> [Information given]
--- BEGIN ---

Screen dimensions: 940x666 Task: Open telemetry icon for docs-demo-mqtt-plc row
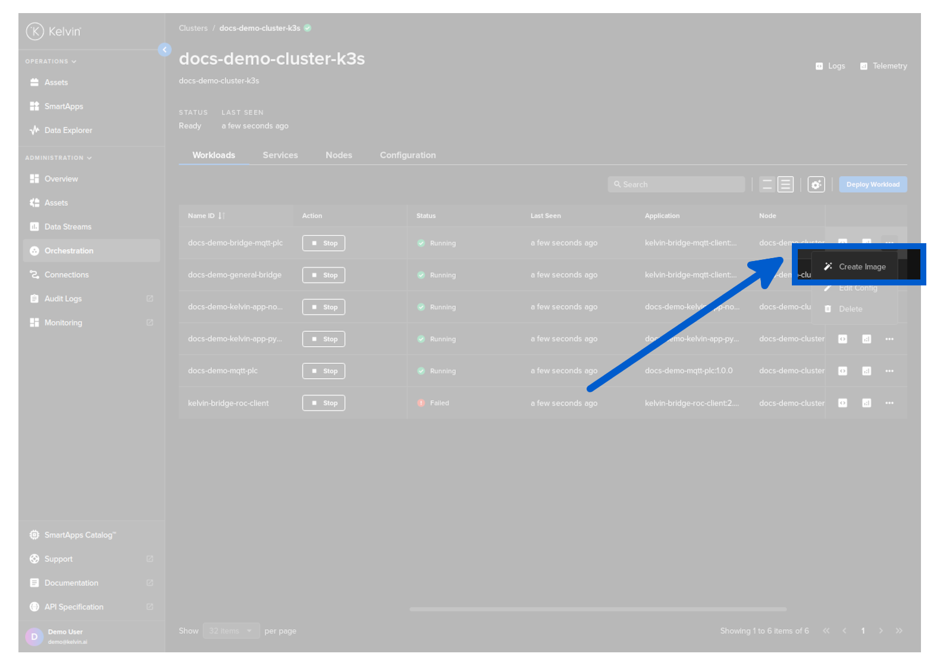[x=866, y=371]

--- END ---
--- BEGIN ---

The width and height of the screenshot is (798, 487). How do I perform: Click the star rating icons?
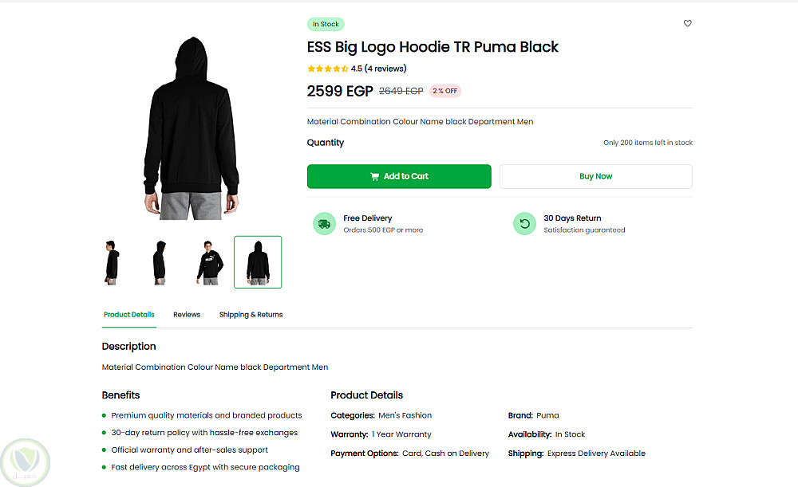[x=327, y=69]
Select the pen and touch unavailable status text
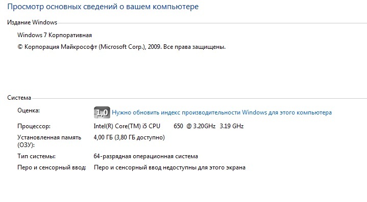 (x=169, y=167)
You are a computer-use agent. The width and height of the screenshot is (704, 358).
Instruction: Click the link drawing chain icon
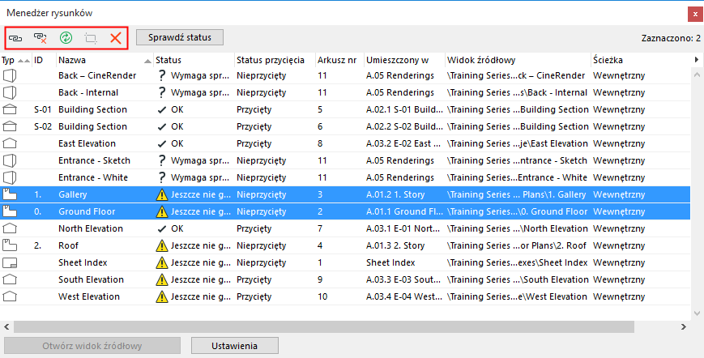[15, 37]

--- END ---

> [Brief]
Find each line in the records that contains the word "screenshot" and copy those lines.

> [Task answer]
The width and height of the screenshot is (798, 487). How do I perform: Click the star rating icons?
You are a computer-use agent. The width and height of the screenshot is (704, 358).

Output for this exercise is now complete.